DATA FOR ANALYSIS:
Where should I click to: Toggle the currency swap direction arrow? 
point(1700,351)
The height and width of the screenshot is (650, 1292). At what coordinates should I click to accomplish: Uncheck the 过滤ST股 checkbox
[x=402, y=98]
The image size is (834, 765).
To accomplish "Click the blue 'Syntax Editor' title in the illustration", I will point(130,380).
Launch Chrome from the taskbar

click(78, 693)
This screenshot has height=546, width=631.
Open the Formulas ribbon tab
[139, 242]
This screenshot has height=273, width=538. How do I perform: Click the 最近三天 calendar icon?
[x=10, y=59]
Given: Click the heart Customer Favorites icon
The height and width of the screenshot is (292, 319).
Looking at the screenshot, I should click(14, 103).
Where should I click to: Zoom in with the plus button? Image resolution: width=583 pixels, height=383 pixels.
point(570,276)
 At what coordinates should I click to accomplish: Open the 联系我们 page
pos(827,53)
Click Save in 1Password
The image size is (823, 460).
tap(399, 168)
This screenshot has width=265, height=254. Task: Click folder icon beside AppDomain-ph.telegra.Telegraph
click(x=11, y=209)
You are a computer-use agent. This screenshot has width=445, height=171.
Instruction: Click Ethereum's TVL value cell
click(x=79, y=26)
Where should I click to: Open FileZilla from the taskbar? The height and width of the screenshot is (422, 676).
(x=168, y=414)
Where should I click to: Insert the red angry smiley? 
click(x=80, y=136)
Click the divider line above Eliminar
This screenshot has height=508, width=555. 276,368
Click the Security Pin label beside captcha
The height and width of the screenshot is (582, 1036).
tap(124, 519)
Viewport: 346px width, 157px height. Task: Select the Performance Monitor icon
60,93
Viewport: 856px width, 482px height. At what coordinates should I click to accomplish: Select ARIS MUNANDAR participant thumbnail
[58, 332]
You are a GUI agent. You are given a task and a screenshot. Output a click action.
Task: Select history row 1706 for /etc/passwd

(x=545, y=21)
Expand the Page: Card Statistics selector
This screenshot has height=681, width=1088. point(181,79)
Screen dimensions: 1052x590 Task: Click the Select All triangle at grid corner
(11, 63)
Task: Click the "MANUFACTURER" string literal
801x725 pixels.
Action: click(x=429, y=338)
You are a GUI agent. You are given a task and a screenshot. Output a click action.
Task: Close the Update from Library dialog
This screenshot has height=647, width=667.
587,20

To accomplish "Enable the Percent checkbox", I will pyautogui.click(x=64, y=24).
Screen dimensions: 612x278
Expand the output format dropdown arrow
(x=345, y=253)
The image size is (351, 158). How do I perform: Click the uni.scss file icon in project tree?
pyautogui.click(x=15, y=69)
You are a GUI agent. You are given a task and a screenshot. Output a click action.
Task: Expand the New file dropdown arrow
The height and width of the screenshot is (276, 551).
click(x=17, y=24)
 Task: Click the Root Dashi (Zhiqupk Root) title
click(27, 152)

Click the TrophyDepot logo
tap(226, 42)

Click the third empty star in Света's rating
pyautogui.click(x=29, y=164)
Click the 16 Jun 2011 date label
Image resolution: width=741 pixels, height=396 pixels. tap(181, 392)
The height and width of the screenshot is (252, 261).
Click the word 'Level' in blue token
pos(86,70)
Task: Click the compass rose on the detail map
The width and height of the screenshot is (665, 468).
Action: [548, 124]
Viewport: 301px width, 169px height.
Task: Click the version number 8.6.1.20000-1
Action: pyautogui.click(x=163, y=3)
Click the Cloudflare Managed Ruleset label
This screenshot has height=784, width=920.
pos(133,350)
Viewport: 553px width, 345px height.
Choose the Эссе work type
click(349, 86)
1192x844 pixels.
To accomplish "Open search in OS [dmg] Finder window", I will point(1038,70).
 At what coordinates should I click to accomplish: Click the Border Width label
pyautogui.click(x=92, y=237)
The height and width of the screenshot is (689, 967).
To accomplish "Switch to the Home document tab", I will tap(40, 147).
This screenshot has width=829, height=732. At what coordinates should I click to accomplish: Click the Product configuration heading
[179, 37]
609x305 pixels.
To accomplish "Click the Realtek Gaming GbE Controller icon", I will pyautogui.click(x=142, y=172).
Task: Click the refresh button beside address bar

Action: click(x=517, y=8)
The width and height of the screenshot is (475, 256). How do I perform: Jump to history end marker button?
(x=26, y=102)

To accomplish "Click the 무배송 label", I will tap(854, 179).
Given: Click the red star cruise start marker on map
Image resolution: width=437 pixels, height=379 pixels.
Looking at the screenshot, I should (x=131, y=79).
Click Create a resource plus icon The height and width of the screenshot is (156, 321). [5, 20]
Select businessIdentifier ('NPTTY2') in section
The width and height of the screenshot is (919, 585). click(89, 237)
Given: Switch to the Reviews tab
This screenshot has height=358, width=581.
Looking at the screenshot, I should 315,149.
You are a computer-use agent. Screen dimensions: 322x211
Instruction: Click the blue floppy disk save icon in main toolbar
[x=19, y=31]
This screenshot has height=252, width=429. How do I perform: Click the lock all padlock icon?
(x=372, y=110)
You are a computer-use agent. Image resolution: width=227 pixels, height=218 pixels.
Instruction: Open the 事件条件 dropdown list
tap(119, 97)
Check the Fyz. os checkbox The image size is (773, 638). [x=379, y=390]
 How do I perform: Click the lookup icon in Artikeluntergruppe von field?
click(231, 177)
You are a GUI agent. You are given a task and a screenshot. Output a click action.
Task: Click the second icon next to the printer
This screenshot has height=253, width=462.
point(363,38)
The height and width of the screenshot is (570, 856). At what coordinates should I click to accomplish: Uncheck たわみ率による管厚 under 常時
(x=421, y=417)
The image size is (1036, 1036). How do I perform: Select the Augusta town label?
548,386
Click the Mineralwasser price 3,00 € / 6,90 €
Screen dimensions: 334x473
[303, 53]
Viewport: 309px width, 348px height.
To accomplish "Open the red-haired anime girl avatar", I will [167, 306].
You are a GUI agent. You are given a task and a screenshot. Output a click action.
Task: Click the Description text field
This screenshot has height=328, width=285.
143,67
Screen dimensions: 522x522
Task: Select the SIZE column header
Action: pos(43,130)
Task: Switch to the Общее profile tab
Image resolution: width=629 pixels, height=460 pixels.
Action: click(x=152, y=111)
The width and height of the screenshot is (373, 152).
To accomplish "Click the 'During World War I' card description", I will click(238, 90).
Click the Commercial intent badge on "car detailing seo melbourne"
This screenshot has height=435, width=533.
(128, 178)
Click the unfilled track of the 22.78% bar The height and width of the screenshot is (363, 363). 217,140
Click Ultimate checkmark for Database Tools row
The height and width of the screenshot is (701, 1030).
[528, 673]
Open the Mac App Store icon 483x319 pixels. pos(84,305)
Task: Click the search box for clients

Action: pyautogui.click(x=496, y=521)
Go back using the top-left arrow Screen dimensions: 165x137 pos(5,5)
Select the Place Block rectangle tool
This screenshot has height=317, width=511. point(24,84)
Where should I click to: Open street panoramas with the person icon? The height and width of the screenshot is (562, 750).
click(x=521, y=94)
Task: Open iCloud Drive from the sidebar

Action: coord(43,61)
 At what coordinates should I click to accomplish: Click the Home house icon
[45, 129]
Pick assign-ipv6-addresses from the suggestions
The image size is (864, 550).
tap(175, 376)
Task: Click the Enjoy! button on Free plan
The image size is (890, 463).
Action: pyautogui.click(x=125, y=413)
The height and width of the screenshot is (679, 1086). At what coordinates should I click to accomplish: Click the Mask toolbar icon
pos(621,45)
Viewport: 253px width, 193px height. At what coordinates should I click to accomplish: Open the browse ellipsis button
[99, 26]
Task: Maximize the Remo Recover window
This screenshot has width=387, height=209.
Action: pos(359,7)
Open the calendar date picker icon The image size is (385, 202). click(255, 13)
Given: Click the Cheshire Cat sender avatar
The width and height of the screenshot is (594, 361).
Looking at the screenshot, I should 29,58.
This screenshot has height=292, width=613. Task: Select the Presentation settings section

EXERCISE DETAILS: Wherever the string "computer" appears in the data above, report the whole line.

EXPECTED OUTPUT:
You are a computer-use agent. This screenshot has width=445, height=171.
You are a computer-use agent. Screen dimensions: 322x211
You are a computer-use agent. Image resolution: width=227 pixels, height=218 pixels.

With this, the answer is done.